In pitting subjugated groups against one another, the Oppression Olympics not only reduce the store of resources to which groups and movements have access, but also breed intersectional bitterness that facilitates further injustice. For instance, in response to perceived gaslighting by the trans community, cis-gendered women may vilify or ridicule their trans counterparts for failing to embody sufficient “womanhood.” Racial minorities may seek to cast the experiences of other communities of color as rosier or less excruciating than their own, fueling generational trauma and denial. When we succumb to toxic games of oppression, we may in fact become an oppressor.
More practically, a disunified front with incongruent interests and festering internal resentments drastically reduces the likelihood that reform efforts will affect change, as has been the case historically. In the late 19th and mid-20th centuries, for instance, leftist movements advocating for a robust social safety net and protections for the working class had a strong organizing apparatus and plenty of man-power, but internal and racial divisions proved their worst enemy. Progressive factions were embroiled in an oppression olympics of their own, split on whose struggles were more severe — the worker or the Black man. Fractured on the subject of race, they were unable to coalesce around their common goal, and policymakers were less likely to listen to their demands. The result? To this day, the United States does not house a legitimate leftist party, has a relatively immature welfare state, hosts only a few stalwart progressive politicians, and has a relatively immature welfare state. This suggests that if society remains divided on which injustices are the most egregious, policymakers will be equally so when formulating, supporting, and implementing solutions.

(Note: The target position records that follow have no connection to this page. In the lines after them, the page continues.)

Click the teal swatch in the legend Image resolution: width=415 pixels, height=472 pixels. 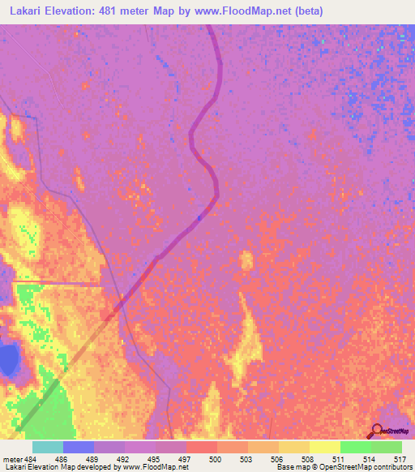[48, 447]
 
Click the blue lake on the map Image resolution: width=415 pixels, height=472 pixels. [8, 358]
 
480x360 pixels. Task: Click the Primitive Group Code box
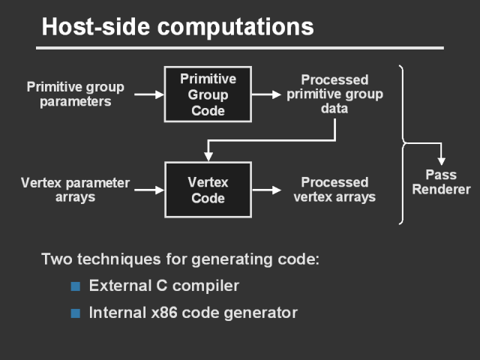click(208, 94)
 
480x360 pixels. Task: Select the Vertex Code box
click(208, 190)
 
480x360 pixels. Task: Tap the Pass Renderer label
click(441, 182)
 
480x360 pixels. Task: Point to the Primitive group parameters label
click(75, 94)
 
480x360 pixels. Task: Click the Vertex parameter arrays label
click(76, 190)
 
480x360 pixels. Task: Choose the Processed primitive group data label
click(334, 94)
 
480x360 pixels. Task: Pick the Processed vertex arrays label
click(334, 190)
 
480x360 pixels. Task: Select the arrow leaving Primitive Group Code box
click(266, 94)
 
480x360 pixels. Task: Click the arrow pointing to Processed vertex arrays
click(266, 190)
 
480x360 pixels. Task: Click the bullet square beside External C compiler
click(75, 286)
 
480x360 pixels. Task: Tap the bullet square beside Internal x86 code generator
click(75, 314)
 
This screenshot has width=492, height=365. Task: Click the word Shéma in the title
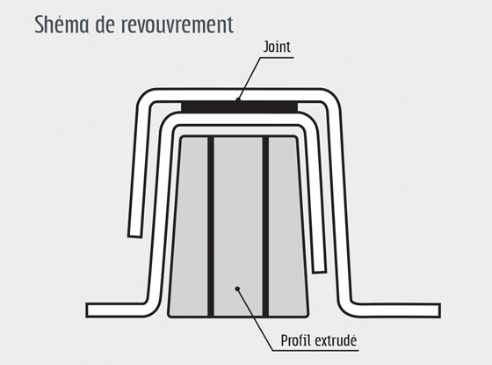point(62,25)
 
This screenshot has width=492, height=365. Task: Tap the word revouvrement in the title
point(177,25)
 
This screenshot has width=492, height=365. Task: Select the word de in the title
point(105,25)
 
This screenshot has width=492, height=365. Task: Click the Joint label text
point(277,47)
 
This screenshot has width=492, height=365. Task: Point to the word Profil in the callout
point(295,340)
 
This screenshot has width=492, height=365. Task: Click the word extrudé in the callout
point(336,340)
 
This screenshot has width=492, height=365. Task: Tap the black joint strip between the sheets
point(239,106)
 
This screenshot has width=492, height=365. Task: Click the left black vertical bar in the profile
point(211,226)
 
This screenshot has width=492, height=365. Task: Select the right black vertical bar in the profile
point(265,226)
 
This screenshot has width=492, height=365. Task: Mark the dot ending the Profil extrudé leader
point(237,288)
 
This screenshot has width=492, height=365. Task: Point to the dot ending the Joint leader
point(238,100)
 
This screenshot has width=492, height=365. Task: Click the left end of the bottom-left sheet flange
point(87,310)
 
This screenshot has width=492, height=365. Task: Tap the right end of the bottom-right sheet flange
point(439,310)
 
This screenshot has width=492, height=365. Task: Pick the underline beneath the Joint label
point(277,57)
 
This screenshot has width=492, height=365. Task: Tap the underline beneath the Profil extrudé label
point(315,350)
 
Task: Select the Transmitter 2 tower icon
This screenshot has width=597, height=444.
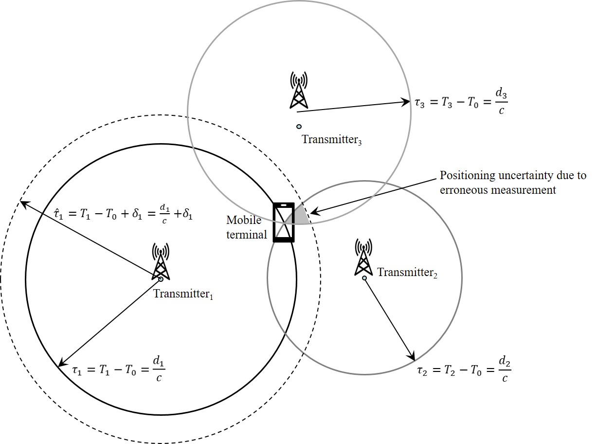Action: click(363, 257)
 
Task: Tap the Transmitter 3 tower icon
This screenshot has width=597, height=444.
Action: click(299, 90)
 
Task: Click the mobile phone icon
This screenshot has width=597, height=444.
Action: click(284, 222)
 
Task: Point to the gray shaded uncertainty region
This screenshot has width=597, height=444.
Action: click(300, 216)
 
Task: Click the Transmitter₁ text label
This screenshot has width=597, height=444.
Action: click(183, 294)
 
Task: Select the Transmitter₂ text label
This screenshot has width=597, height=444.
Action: click(407, 272)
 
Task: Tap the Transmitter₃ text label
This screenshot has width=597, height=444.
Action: click(332, 140)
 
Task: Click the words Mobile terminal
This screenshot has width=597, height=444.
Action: click(246, 227)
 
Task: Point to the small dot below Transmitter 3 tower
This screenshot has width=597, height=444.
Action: click(299, 127)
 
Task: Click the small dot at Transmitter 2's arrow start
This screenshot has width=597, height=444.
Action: click(364, 278)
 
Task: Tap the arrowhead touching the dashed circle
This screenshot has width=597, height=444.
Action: click(25, 204)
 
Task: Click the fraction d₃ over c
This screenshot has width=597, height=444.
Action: click(501, 102)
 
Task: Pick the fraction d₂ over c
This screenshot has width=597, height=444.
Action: click(505, 370)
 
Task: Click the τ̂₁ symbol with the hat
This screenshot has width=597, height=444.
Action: click(58, 215)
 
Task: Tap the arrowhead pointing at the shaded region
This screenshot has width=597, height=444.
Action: click(315, 211)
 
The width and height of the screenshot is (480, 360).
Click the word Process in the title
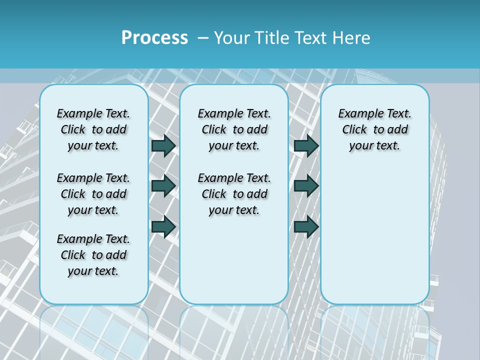click(x=154, y=38)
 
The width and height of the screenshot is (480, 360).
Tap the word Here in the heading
click(x=352, y=38)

Looking back on the many lunch-table discussions of my childhood, the adolescent questions about race, the backyard debates about our innocent conceptions of suffering and evil, I wish I could have told myself then that oppression was not a competition anyone should seek to win. In the same way that patients do not compete to be the most ill, that nations do not go to war to become the most poor or the least developed, we too must not turn our experience with oppression into points to be accumulated and used against those suffering alongside us. Instead, we must recognize that our acute awareness of injustice, the shared scars borne, the collective tears cried and grievances voiced, are what unite the once subjugated in solidarity to subvert and unravel depraved systems. Perhaps then, we will leave our olympics behind. Perhaps then, rather than going for the gold, we will simply go — together.